* _Trecho do documento_:
####################
Escritor argentino mostra como a dúvida é um estímulo que impulsiona o conhecimento
Todos os dias, o escritor argentino Alberto Manguel
rende-se a uma rotina que lhe alimenta o espírito: ler ao menos um
capítulo de A Divina Comédia, poema de viés épico e teológico
escrito por Dante Alighieri no século 14. “Sempre há uma nova
descoberta”, conta o autor que, apesar da extrema proximidade com os
clássicos, só decidiu ler integralmente a obra-prima italiana há 12
anos. E foi essa descoberta que o incentivou a escrever Uma História Natural da Curiosidade, livro em que mapeia os textos que o inspiram como leitor. E o ponto de partida são 17 questões propostas por Dante na Divina Comédia.
Manguel é um autor de múltiplas vivências – nascido em Buenos
Aires em 1948, viveu em Israel e no Taiti até se mudar, nos anos 1980,
para Toronto, onde se tornou cidadão canadense. Aprendeu a ler por volta
dos 3 anos e nunca mais parou. Quando adolescente, leu em voz alta,
durante anos, para Jorge Luis Borges, que ficara cego. Viveu em um
presbitério construído no século 16, que comprou para instalar sua
biblioteca de 30 mil livros, em um vilarejo medieval no sul da França. E
atualmente é diretor da Biblioteca Nacional da Argentina, mesmo cargo
ocupado por Borges.
Em São Paulo, Manguel vai participar de um debate com Robert
Darnton, na terça, 30, no Sesc Vila Mariana, evento que inicia a festa
dos 30 anos da Companhia das Letras. E, no dia 31, estará na Bienal do
Livro de São Paulo. Por telefone, ele conversou com o Estado.
Quando decidiu que a curiosidade era tema para um livro?
A curiosidade como parte do ser humano é uma característica
essencial que nos permite sobreviver para imaginar as experiências que
nos constroem e nos possibilitam entender o mundo que contém nossa
identidade. Não creio que seja apenas o tema desse livro, mas de toda a
minha obra. Mas, depois de ler Dante, pensei em fazer uma espécie de
cartografia do mundo intelectual dantesco por meio das perguntas que ele
faz e que refletem nossa inquietação hoje. A lista de 17 perguntas (que
poderiam ser mais) reflete nosso inconformismo e dá forma a questões
milenares.
A curiosidade implicaria uma ação transgressora?
Com certeza. Nossa sociedade está construída sobre afirmações.
Nosso contexto social representa uma das regras que constroem a muralha
simbólica do lugar onde podemos viver juntos sob uma certa coerência. O
indivíduo, para que essa sociedade continue viva, tem de questioná-la.
Se há leis, elas devem mudar ao longo do tempo. E é a curiosidade do
homem que pode alterá-las. Desde sempre, desde que as muralhas das
sociedades eram verdadeiras, reais, o indivíduo queria saber o que havia
do lado de fora para comparar com o que dispunha dentro e que
caracterizava sua forma de viver. A curiosidade permite incorporar algo
que não é real graças à imaginação.
####################
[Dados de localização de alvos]

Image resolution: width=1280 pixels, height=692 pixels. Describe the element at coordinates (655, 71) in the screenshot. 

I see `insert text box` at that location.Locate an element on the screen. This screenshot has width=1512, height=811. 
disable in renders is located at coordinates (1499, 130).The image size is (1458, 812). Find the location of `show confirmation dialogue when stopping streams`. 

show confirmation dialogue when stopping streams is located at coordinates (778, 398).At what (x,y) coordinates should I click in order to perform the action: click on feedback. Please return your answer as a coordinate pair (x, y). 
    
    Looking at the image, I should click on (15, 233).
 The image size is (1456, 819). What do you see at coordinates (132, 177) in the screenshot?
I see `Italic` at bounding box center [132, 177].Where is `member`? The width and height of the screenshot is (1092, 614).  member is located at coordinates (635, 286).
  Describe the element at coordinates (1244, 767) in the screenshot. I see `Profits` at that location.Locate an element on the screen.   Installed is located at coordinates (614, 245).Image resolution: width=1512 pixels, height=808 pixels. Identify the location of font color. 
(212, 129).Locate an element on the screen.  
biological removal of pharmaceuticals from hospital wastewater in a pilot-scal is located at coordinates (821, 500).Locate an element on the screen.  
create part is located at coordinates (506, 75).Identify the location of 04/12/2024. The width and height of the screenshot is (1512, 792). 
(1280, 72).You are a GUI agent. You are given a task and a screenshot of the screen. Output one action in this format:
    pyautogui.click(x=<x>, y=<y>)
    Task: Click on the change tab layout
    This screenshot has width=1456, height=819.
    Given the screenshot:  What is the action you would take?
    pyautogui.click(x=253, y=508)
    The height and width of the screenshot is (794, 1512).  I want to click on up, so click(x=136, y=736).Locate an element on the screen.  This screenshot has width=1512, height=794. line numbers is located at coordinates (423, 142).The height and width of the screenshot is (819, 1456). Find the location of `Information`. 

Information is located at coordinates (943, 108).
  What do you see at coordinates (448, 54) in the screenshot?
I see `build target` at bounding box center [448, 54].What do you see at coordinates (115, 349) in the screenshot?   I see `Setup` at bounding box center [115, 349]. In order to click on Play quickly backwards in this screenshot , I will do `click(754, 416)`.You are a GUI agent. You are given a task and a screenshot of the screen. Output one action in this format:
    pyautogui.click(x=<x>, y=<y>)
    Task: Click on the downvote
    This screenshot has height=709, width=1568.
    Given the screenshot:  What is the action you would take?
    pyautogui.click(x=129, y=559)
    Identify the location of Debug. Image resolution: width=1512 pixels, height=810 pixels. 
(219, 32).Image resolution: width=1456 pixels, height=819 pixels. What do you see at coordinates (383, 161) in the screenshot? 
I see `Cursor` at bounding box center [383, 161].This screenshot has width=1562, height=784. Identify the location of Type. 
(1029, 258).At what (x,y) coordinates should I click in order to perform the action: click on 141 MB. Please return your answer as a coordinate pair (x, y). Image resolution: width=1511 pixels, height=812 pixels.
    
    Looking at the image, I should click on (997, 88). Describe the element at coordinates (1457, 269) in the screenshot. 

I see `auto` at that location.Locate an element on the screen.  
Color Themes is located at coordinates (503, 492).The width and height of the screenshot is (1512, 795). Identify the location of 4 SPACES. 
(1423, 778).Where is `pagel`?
####################
* _Tarefas propostas_:
**A)** Traduza para o inglês esta frase da entrevista com Alberto Manguel: "Se há leis, elas devem mudar ao longo do tempo."
**B)** Por favor, resuma em duas frases a entrevista com Alberto Manguel.
**C)** Prossiga com a entrevista com Alberto Manguel a partir da última frase apresentada.
Os registros não são necessários aqui.

* _Respostas por tarefa_:
**A)** If there are laws, they must change over time.

**B)** O escritor argentino Alberto Manguel lê diariamente ao menos um capítulo de A Divina Comédia e escreveu Uma História Natural da Curiosidade tendo como ponto de partida 17 questões propostas por Dante. Na entrevista, ele afirma que a curiosidade é uma característica essencial do ser humano e uma ação transgressora, pois leva o indivíduo a questionar a sociedade e a alterar suas leis.

**C)**
É a vontade de saber mais que possibilita, por exemplo, a descoberta de um novo planeta como o anunciado recentemente, não?
Sempre soubemos que nosso entendimento é limitado pelos sentidos,
que reduzem o alcance da nossa busca. Mas, graças à nossa imaginação,
podemos ver o que não está adiante, ouvir algo no que parece ser
silencioso. Há campos imensos aos quais não temos acesso, mas
construímos instrumentos para estender o alcance dos nossos sentidos. E a
descoberta desse planeta é obviamente uma extensão dos nossos olhos.
Marshall McLuhan, quando escreveu seu famoso livro O Meio É a Mensagem, já dizia que os instrumentos são uma extensão dos homens, ou seja, o carro é uma continuação das nossas pernas.
Em seu livro, o senhor promove uma interessante conexão
entre a Antiguidade e o mundo contemporâneo, além de montar encontros
originais como Kafka e Platão, ou Confúcio e o filósofo pré-colombiano
Netzahualcóyotl.
Esquecemos que as definições temporais e espaciais são convenções
que foram criadas para facilitar o pensamento da comunicação. No
universo, não há tempo nem espaço. Essas etiquetas são categorias que
nos permitem viver nesse mundo. Mas, acima delas, está a rede que
comunica as distintas partes e que fazem com que Platão responda às
nossas inquietações atuais ou que encontremos referências a Alice no País das Maravilhas ou a Sêneca, Dante e Kafka em nossa vida cotidiana.
Vivemos em um mundo marcado pelas certezas, oferecidas
pela comunicação e pela publicidade. Mesmo nas escolas, os alunos são
educados a aceitar respostas e a não fazer perguntas. O que isso traz de
prejuízo?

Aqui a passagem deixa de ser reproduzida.